You can see my dilemma. If I start running around declaring autism an epidemic and screeching about how we need to find out where it’s coming from and who started it and how to cure it, well, that sort of contradicts the whole message of acceptance and tolerance and open-mindedness.

This fragile glass house we’ve been working so hard to build over the past decade will explode into a thousand tiny pieces.

But on the other hand, it sort of is an epidemic. Other families are going to have babies and maybe they would like to have some idea of how to prevent this tricky spectrum disorder from striking. My own children will have their children, and if autism is indeed caused by automotive exhaust, it would be good to know so we could all buy electric cars.

At the same time, I don’t want to focus so much on the what and when and where and how that I forget about the who.

Because I don’t care where it came from.

But I am kind of curious.

It doesn’t matter to me why Jack has autism.

But it might be good information to have.

There’s nothing wrong with him.

Maybe there’s a little something wrong with him because he just spent the last 45 minutes talking about all the different kinds of gum that Walmart sells.

I wouldn’t change a thing.

I might change a few things.

I celebrate autism and all of its spectacular wonder.

I hate autism because it makes my son talk about gum and Walmart so much.

He is broken.

He is whole.

Autism is no one’s fault.

Maybe I should stop using Tupperware and make him eat strawberries even though he hates them and re-paint the house to make sure there is no lead on the walls or the windowsills.

Maybe I should throw away our frying pan.

Maybe I should have loved him harder, deeper, more when he was a tiny swaddled baby squirming in my arms.

Maybe this is my fault.

As you can see, my feelings about Jack’s autism diagnosis are as complicated as a prism with a thousand colors and angles and light. Some days, my doubts are soft whispers within my heart; other times it’s as though someone is shouting in my ear.

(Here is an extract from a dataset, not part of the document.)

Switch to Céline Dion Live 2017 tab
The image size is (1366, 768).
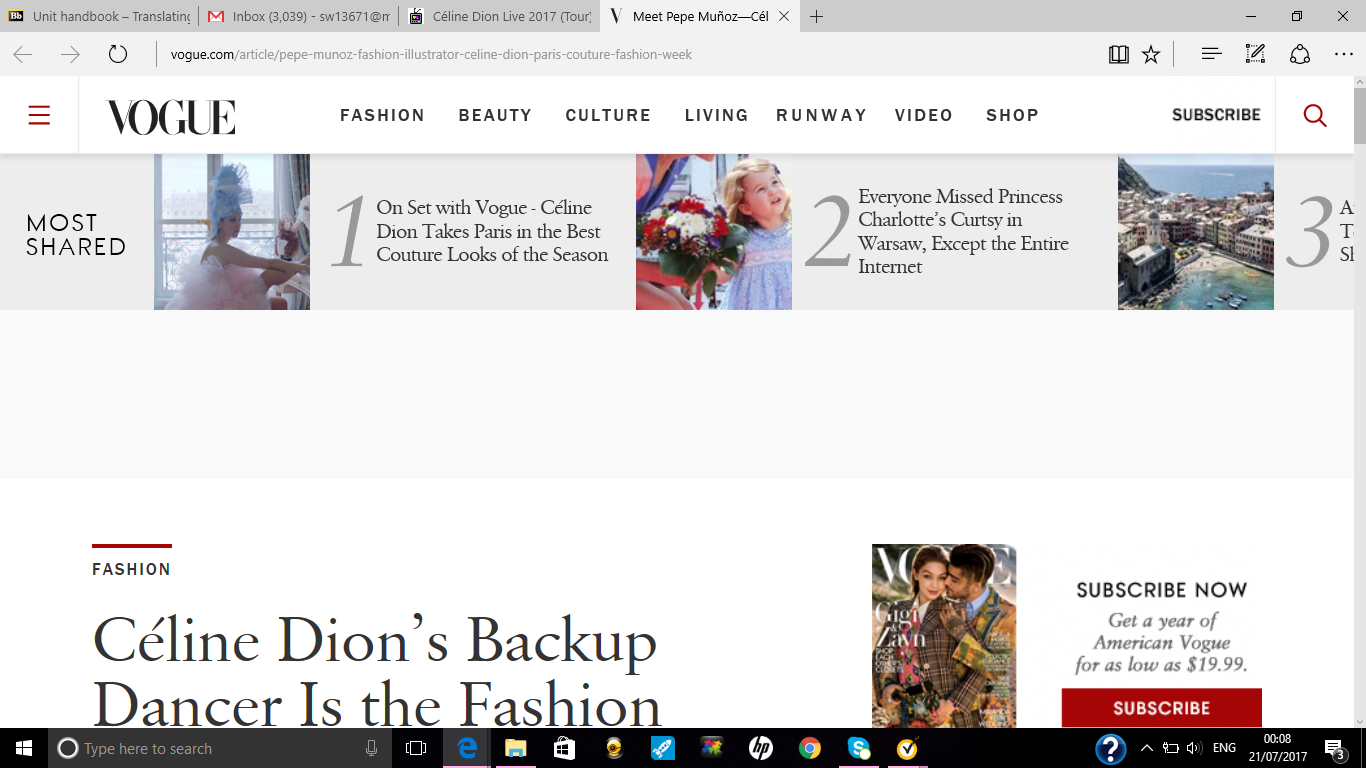pos(498,17)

I am not a scientist. I am not smart enough for that. But I am a mother. And although I am not really smart enough for that either, I do know autism from that angle. I know the rigidity and the obsessiveness and the rage over having an aide in school. I know the disappointment and the fear. I know the quiet longing that comes with being different or weird, because I see it every single day.

When you live with someone who has autism, you say the phrase for now a lot.

For now, the radio is on the right station.

For now, he’s not screaming.

For now, he’s sleeping.

For now, he’s safe.

So, for now, I’m going to believe Jack’s autism is because of DNA and RNA and heredity.

For now, I will try to add broad splashes of green and blue and purple and orange to science’s black and white brush strokes. Together, we will fill in autism’s canvas until a clearer picture comes forward.

I don’t know exactly what that picture looks like yet, but I like to imagine it is a utopia of sorts: the perfect intersection of science and people. There are strawberries and puppies and lots of peppermint gum in Walmart, the kind in the blue container.

There are tall, blonde girls named Lily and boys with glasses named Jack.

And if you look hard enough, you can see a glass house in the distance — almost on the horizon. It glints and sparkles in the sunlight, and it is breathtaking.

If you look closer, you will see a sentence etched into the front door. This one sentence — this collection of eight words — well, they are very, very big.

They are a shored wall against a flood of uncertainty.

They are a million bright stars in an otherwise long, dark night.

They are peace and forgiveness, power and pride. They are everlasting absolution.

The first time I heard them, I was in a coffee shop buying a cupcake.

“He’s exactly the way he’s supposed to be.”